Task:
Pick out every line in the entries below that contains the word "left", and copy each one. Case counts.

Information shown:
'''

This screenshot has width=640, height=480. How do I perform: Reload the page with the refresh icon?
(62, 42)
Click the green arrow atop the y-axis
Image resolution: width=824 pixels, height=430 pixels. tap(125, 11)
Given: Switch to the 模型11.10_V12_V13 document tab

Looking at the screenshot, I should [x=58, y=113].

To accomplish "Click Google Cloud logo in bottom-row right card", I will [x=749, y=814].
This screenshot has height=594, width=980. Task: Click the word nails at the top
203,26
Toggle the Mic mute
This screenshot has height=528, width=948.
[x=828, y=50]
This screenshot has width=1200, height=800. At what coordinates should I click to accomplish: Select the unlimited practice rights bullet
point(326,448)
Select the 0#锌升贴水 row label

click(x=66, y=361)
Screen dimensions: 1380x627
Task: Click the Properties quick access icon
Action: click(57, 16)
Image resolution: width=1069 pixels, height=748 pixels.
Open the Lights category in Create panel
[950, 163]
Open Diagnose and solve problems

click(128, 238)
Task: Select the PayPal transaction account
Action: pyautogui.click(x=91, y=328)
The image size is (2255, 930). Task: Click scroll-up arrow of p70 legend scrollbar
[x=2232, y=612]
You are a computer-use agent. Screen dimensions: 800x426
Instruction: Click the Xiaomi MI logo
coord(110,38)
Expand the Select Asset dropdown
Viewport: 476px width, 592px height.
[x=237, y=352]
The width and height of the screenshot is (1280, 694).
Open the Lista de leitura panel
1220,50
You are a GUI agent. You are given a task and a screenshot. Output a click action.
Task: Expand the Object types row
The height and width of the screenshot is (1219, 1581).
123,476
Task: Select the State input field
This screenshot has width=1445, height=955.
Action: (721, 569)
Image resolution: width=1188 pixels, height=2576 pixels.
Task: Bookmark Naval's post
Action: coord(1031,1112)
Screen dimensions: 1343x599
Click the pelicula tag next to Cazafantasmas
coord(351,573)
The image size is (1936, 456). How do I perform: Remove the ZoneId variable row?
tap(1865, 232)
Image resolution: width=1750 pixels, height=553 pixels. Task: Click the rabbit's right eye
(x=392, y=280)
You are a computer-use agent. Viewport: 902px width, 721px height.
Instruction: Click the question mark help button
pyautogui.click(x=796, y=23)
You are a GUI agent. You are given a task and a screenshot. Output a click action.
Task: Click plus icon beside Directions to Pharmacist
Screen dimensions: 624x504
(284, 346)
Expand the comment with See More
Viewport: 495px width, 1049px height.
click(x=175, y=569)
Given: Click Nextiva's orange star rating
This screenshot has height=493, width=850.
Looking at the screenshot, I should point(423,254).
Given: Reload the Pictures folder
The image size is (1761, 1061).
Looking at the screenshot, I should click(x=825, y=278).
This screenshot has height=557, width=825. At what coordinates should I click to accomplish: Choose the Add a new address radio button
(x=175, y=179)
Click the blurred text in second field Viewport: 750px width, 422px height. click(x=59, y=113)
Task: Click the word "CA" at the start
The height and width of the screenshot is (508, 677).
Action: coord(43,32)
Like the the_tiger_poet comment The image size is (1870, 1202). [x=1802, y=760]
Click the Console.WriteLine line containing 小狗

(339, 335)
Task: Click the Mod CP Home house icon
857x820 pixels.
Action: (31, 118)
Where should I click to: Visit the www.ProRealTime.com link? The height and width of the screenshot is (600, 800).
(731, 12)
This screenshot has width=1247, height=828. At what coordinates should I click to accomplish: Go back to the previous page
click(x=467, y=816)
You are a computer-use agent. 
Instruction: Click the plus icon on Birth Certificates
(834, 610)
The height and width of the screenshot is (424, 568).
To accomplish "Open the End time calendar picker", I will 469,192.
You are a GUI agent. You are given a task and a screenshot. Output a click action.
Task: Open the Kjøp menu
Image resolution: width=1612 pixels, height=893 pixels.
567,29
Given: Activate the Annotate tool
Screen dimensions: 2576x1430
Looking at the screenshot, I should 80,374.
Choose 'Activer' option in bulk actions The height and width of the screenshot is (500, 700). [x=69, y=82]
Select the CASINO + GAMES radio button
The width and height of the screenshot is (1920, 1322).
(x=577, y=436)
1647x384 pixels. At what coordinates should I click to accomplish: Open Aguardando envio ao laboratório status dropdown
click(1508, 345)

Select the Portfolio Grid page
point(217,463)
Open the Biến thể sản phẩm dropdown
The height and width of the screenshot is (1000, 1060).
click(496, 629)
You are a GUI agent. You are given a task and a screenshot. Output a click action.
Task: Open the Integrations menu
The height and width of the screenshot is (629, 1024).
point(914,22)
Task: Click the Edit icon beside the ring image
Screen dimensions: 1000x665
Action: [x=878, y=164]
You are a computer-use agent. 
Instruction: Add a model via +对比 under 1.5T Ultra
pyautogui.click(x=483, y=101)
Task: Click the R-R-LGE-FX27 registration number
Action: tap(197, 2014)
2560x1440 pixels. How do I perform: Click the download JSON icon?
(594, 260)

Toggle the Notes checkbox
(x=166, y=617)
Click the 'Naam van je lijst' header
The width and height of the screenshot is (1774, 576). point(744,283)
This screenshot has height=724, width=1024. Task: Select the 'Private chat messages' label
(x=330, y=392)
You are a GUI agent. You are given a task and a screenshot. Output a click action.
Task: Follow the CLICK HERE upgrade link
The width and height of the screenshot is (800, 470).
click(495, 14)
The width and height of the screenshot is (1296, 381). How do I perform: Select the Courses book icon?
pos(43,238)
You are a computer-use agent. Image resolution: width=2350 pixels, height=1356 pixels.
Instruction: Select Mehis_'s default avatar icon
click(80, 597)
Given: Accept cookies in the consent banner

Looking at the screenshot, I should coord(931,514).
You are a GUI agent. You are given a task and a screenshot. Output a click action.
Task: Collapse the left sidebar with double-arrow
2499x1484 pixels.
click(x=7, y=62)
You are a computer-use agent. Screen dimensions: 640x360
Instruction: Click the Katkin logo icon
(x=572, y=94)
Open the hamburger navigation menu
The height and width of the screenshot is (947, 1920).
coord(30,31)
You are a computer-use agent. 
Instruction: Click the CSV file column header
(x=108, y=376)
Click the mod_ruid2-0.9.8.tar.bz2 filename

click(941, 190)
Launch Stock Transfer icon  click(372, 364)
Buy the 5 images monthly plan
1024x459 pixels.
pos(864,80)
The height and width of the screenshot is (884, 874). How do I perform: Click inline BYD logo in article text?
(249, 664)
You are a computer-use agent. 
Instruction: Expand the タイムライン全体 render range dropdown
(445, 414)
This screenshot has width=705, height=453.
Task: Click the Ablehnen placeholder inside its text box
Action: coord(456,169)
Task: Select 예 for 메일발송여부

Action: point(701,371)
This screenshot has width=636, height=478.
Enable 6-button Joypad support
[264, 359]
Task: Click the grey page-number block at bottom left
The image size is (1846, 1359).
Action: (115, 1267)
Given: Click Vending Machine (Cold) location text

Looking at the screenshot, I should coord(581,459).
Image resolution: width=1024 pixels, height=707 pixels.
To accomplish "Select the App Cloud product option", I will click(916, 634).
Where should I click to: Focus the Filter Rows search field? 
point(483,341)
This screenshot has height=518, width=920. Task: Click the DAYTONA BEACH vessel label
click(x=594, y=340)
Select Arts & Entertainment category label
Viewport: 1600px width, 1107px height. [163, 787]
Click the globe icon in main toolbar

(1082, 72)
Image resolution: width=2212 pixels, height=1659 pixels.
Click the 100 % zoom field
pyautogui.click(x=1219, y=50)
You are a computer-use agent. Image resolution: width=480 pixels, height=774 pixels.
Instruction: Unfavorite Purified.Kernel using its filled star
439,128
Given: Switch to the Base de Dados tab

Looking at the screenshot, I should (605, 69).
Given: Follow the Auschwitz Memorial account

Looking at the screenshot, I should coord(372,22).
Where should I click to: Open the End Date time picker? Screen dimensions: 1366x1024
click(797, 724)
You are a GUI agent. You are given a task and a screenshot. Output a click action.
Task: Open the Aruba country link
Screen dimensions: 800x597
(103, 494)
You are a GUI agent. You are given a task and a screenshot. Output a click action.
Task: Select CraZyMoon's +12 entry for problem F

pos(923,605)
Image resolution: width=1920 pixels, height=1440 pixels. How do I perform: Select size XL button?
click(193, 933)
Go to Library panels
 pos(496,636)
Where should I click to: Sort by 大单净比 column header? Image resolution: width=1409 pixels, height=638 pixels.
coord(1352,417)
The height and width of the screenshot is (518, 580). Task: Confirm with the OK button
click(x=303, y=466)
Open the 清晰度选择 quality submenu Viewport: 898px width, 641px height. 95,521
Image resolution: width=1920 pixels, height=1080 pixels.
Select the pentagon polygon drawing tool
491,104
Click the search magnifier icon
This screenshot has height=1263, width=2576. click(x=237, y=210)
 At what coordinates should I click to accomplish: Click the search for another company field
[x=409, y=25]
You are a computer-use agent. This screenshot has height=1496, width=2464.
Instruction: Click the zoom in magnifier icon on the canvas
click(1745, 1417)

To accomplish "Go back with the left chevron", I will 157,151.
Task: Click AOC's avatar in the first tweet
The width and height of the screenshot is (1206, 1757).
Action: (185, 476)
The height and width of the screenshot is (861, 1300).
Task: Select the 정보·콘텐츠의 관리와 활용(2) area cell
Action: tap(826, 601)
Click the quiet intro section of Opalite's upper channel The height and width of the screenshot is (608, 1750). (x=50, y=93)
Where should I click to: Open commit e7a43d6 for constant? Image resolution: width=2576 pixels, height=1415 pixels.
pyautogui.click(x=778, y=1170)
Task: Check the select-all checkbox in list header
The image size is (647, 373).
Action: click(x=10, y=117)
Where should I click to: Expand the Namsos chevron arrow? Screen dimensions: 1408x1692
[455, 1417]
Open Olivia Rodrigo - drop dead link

'''

Written answer:
Task: Collapse the left sidebar with double-arrow
Task: Click the grey page-number block at bottom left
To accomplish "Go back with the left chevron", I will 157,151.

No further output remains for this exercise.